Passamos a vida em encontros e desencontros! Passam pela nossa vida uma multiplicidade de pessoas com as mais diversas historia de vida, com as quais mantemos diferentes tipos de relações, mas que na sua grande maioria nem sentimos qualquer tipo de identificação.
Mas no fundo nada disto faz sentido, se virmos bem a essência humana é a mesma. A verdade é que cada um de nos tem a sua utopia, sim, ela difere de pessoa para pessoa, mas n deixa de ser A UTOPIA, o motivo comum que nos move, a força que faz girar o mundo.
E se é comum, e se nos move a todos porque não nos une???

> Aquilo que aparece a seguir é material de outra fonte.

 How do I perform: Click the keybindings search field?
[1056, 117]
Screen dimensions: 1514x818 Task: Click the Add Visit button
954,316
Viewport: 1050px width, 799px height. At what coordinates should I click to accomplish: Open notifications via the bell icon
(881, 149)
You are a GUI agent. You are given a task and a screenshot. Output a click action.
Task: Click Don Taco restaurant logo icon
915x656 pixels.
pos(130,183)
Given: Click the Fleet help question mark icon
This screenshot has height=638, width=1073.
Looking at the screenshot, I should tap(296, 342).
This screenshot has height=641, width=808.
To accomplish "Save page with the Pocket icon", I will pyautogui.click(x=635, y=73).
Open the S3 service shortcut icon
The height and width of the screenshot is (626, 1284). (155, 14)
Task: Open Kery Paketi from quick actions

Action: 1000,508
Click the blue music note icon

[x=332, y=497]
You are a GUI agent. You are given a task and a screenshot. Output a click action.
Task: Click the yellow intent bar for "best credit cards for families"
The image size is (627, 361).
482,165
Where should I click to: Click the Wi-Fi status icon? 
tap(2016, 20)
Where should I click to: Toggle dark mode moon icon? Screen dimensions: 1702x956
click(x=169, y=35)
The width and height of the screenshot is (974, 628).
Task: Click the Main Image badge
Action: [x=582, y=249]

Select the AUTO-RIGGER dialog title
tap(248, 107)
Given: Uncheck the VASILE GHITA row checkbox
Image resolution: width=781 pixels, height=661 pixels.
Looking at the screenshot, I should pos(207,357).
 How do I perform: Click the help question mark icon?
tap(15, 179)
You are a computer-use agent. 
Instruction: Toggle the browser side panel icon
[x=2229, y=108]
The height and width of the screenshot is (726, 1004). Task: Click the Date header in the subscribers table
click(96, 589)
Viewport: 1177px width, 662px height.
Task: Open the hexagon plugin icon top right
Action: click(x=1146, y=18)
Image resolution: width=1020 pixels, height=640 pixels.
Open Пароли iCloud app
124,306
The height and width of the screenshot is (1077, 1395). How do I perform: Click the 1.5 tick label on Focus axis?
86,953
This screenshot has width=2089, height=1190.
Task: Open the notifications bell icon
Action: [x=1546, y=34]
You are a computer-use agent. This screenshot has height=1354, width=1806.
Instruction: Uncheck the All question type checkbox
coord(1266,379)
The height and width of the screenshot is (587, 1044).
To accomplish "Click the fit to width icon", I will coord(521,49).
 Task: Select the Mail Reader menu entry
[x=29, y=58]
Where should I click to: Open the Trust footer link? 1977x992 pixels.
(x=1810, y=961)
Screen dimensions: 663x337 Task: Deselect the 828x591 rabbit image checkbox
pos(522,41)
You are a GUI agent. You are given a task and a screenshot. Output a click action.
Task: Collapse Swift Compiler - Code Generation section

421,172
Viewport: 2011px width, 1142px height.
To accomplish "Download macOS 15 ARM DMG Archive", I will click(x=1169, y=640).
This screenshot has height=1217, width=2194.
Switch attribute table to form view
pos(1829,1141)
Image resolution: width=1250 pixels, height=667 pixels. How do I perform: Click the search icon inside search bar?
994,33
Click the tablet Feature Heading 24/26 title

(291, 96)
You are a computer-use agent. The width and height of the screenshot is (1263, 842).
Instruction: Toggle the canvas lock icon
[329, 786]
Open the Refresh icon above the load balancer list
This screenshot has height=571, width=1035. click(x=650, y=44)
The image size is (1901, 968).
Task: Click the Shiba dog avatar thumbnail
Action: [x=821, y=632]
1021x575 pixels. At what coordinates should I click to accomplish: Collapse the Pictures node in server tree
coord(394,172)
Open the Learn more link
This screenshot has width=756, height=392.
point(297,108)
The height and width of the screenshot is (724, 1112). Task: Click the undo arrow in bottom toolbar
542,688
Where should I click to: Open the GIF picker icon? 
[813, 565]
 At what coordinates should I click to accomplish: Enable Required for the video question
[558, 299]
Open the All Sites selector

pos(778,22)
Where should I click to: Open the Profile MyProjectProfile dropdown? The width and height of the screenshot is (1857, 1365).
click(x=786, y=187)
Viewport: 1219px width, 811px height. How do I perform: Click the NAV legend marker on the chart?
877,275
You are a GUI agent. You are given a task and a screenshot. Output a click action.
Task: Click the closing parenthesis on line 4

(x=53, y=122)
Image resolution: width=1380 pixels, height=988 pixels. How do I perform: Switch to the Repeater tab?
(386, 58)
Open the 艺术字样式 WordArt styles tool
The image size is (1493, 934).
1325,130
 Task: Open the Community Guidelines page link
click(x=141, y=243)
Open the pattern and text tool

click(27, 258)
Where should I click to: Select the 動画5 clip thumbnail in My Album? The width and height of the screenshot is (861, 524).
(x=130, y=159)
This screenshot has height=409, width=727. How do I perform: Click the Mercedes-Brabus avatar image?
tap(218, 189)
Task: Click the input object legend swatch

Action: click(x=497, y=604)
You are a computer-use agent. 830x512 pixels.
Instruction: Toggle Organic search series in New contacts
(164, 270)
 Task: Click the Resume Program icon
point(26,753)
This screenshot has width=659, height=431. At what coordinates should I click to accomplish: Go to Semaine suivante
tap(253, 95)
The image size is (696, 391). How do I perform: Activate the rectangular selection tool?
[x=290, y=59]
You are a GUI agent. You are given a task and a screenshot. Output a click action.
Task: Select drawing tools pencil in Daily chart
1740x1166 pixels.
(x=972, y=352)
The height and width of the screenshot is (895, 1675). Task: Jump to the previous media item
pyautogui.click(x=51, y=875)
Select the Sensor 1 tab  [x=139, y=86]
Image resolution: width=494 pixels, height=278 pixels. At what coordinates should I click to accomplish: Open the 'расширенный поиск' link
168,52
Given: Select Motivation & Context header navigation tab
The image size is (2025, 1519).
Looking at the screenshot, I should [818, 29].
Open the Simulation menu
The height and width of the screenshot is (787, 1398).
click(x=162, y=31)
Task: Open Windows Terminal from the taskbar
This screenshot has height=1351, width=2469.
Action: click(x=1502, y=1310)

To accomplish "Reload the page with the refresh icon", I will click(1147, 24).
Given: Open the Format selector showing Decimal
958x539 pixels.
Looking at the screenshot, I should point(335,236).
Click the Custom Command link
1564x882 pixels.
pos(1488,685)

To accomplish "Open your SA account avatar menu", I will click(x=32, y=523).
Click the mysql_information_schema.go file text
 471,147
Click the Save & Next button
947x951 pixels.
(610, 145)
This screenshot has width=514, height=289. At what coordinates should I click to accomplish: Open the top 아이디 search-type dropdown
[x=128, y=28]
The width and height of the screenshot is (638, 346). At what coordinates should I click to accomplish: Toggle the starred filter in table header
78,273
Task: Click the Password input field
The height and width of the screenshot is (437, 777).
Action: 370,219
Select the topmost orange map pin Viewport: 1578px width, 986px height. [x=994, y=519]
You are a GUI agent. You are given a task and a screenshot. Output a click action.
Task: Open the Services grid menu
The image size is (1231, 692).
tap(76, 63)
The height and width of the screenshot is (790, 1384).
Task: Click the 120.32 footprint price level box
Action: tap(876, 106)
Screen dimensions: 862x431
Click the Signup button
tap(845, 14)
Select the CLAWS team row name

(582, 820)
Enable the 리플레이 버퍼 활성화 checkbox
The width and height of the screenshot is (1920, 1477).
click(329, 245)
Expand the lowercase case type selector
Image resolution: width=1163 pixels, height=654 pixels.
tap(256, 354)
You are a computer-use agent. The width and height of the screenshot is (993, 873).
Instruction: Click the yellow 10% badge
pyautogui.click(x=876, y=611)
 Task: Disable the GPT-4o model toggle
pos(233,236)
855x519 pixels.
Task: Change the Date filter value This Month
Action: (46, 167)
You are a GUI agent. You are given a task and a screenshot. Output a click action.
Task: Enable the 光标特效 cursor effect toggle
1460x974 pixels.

Para tentar encontrar uma resposta para esta questão comecei a fazer uma introspecção da minha vida, das pessoas com quem me relacionei, do que as unia e o que as tornava tão diferentes. Foi então que me lembrei de um “amigo” que um dia, e talvez por aparentemente termos muito pouco em comum para além de uma atracção avassaladora, me “abriu os olhos” para uma vertente musical que me era completamente desconhecida e com a qual eu tinha um estigma enorme. Facto foi que quando deixei todos os preconceitos de lado e prestei atenção me senti imensamente identificada.
Nunca mais tive contacto com ele, pois, como se costuma dizer a experiencia foi “curta e grossa” e por isso nem tive tempo de lhe agradecer de ele me ter feito ver uma das maiores da vida: “ os sentimentos são os mesmos, só usamos formas diferentes de os expressar”.